In the United States, the role of the first lady may not be outlined in the Constitution, but it is nevertheless intensely political and highly scrutinized. Since Eleanor Roosevelt’s exceptional outreach and popularity in the 1930s and 1940s, American first ladies have been expected to maintain a legacy of activism, cultural leadership, and a sophisticated image. In France, however, the role is far more vague—and the latest scandal surrounding First Lady Valerie Trierweiler has only increased French unease regarding their premiére dame.
When President François Hollande began his term in office on May 15, 2012, he moved into the presidential Elysée Palace with his longtime girlfriend, Ms. Valerie Trierweiler, by his side. From the beginning, Ms. Trierweiler was no ordinary first lady. She was an asset during President Hollande’s election campaign, acting as an unofficial, but necessary and much-relied-upon, aide. Trierweiler’s arrival at the Palace was not without controversy; her decision to continue her longtime career in journalism after Hollande’s election victory elicited scrutiny from some, who claimed that the situation represented a conflict of interest. Ms. Trierweiler was also the first French first lady to ascend to the largely unofficial post as an unmarried companion of the President.
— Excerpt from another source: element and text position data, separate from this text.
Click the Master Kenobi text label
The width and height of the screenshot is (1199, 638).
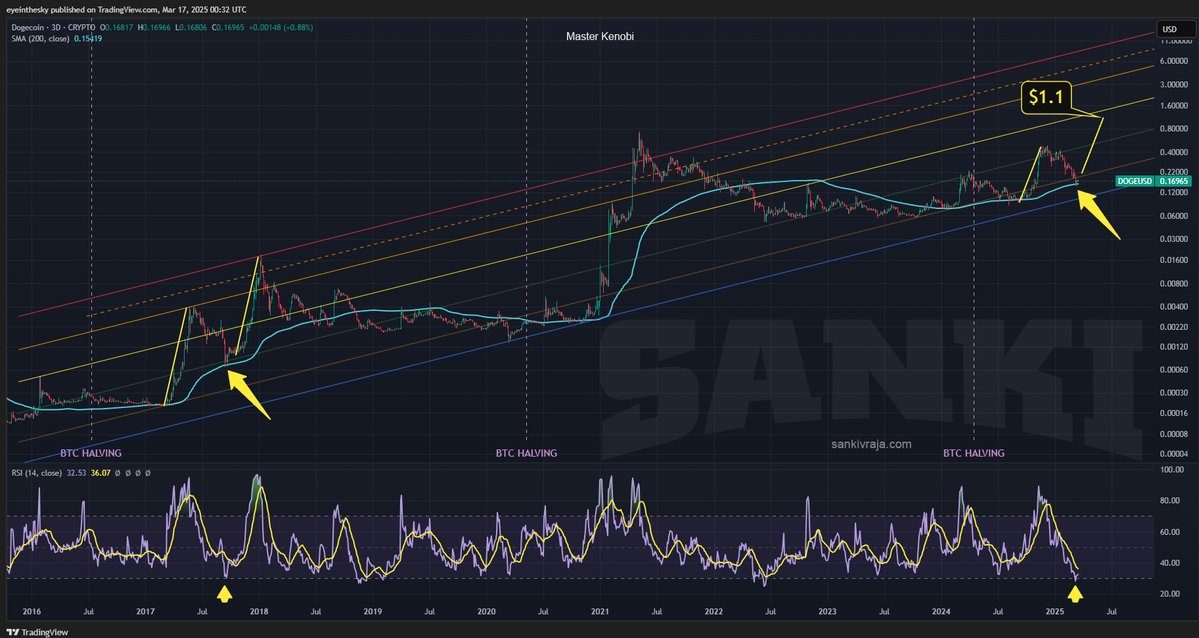click(x=600, y=36)
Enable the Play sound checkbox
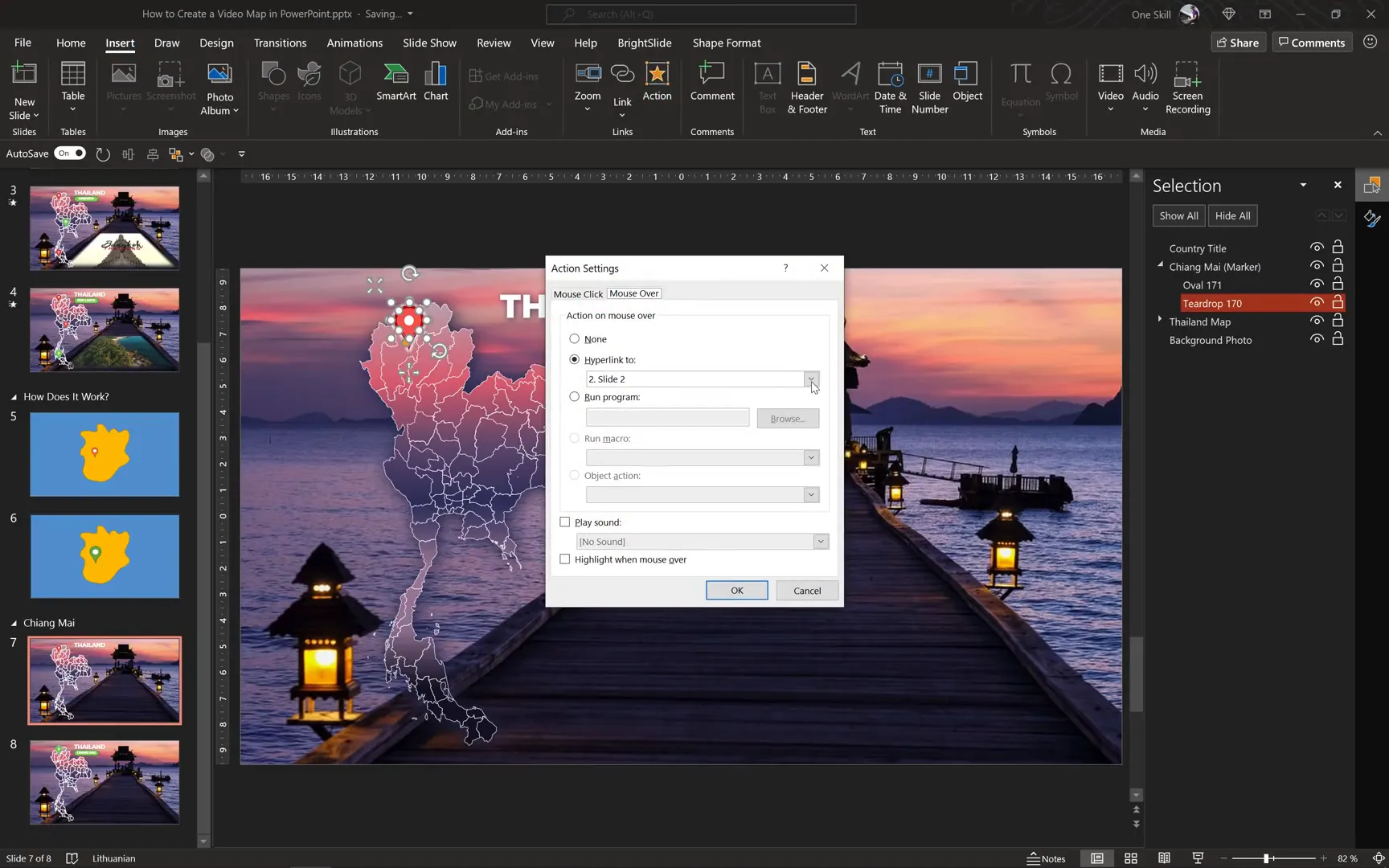 click(x=565, y=522)
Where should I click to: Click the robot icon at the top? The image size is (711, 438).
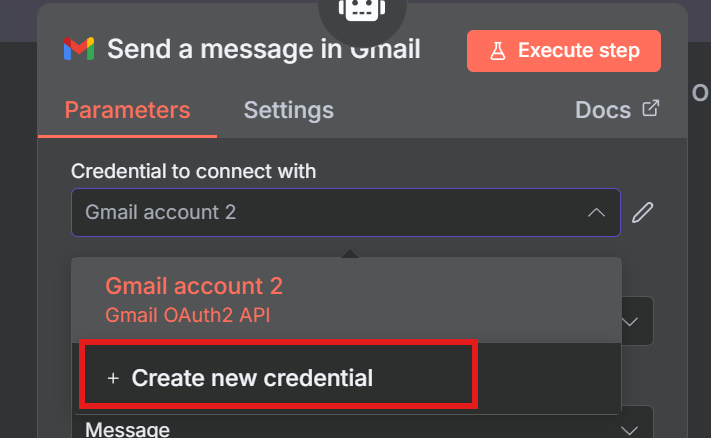point(354,10)
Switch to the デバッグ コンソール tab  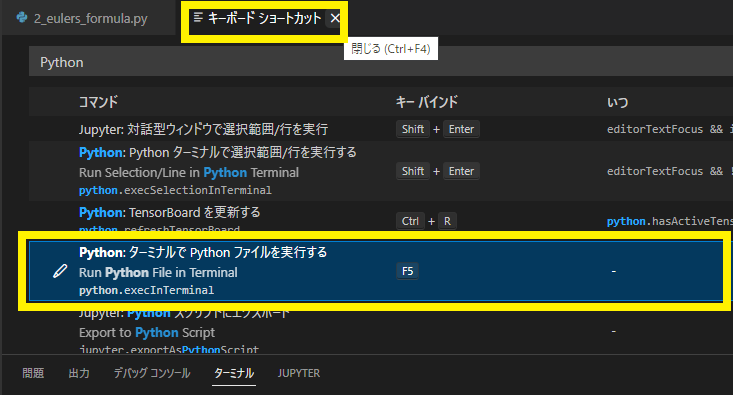pyautogui.click(x=152, y=373)
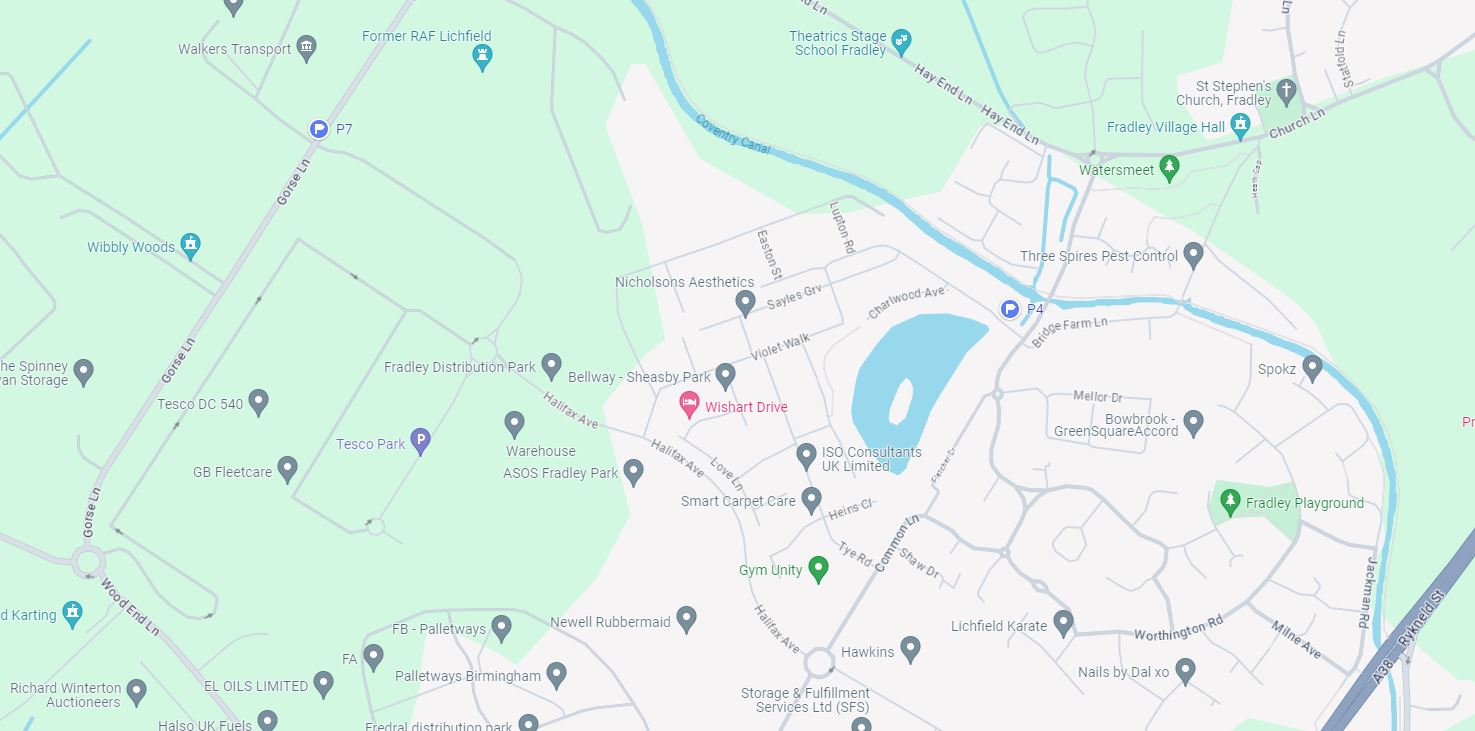The width and height of the screenshot is (1475, 731).
Task: Click the St Stephen's Church icon
Action: (1287, 92)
However, Ms. Trierweiler’s unique career tenure as First Lady of France was abruptly cut short in late January 2014, following a curt call from President Hollande to French news agency Agence France Presse, announcing “as a private citizen” the termination of his relationship with Ms. Trierweiler. This announcement came two weeks after a tabloid report confirmed a secret affair between President Hollande and French actress Julie Gayet. Both Gayet and President Hollande have threatened legal action over what they called “an invasion of privacy.” But when the unelected companions of public figures obtain official governmental roles through association, is their privacy a right French citizens are willing to protect?
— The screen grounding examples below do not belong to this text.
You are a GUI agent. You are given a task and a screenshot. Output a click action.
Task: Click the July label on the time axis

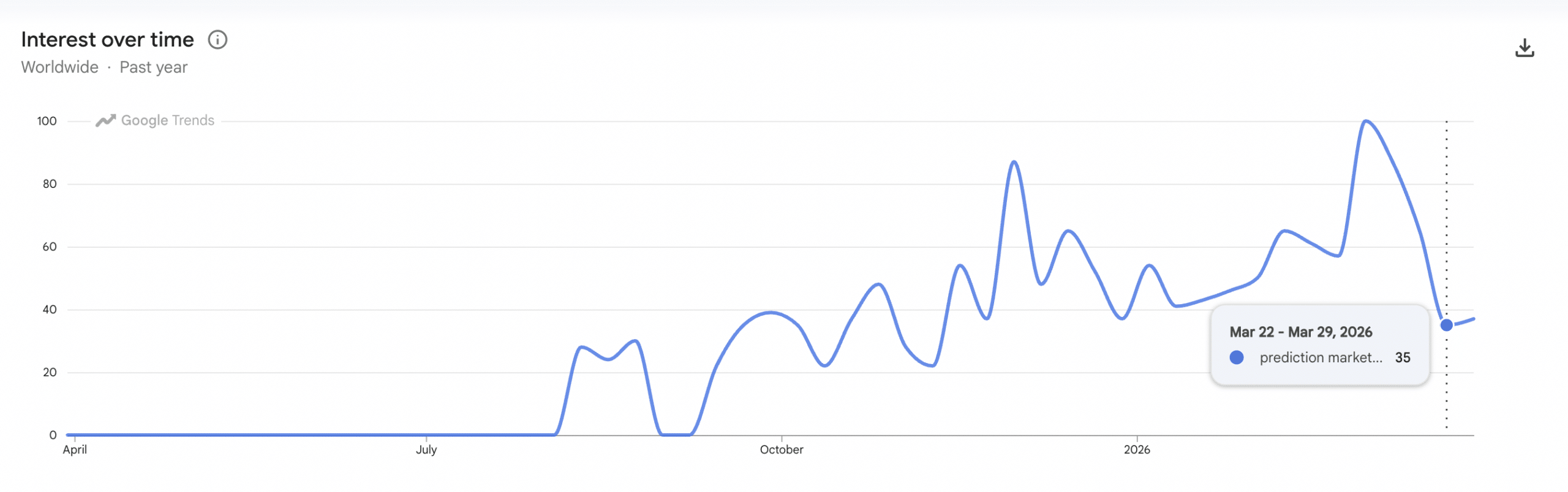pyautogui.click(x=426, y=450)
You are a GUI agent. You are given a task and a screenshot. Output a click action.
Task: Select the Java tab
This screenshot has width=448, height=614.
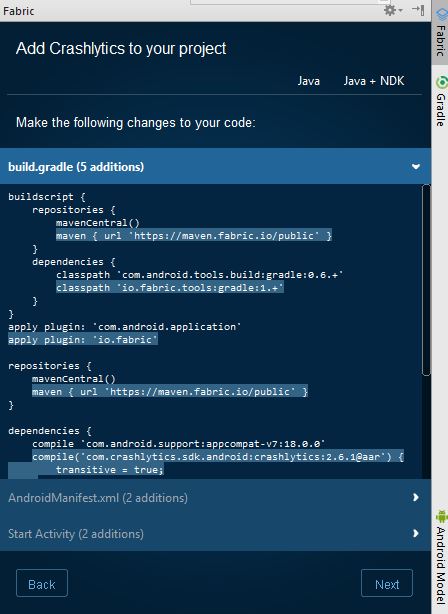pos(309,81)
The answer is murky. France has a long-standing tradition of tolerating leaders who entertain scandalous love lives. Hollande’s predecessor, Nicolas Sarkozy, met his downfall when his steamy extramarital affair with model Carla Bruni went public. Hollande’s story is only the latest in a centuries-long epic of controversial romantic escapades by French leaders, beginning with the nation’s first President, Napoleon Bonaparte. France’s rich history of sexual scandals, however, is matched only by its long-standing tradition of strict privacy laws, stemming from the 1789 Declaration of Human Rights, and the resulting French civil code. This code reads: “Everyone has a right to respect of their private life.” But although the French have long been reputed to demonstrate a laissez-faire attitude toward the private lives of politicians, the French tabloid publishing images of the affair, Closer, sold out quickly, and Hollande’s polling numbers are at an all-time low.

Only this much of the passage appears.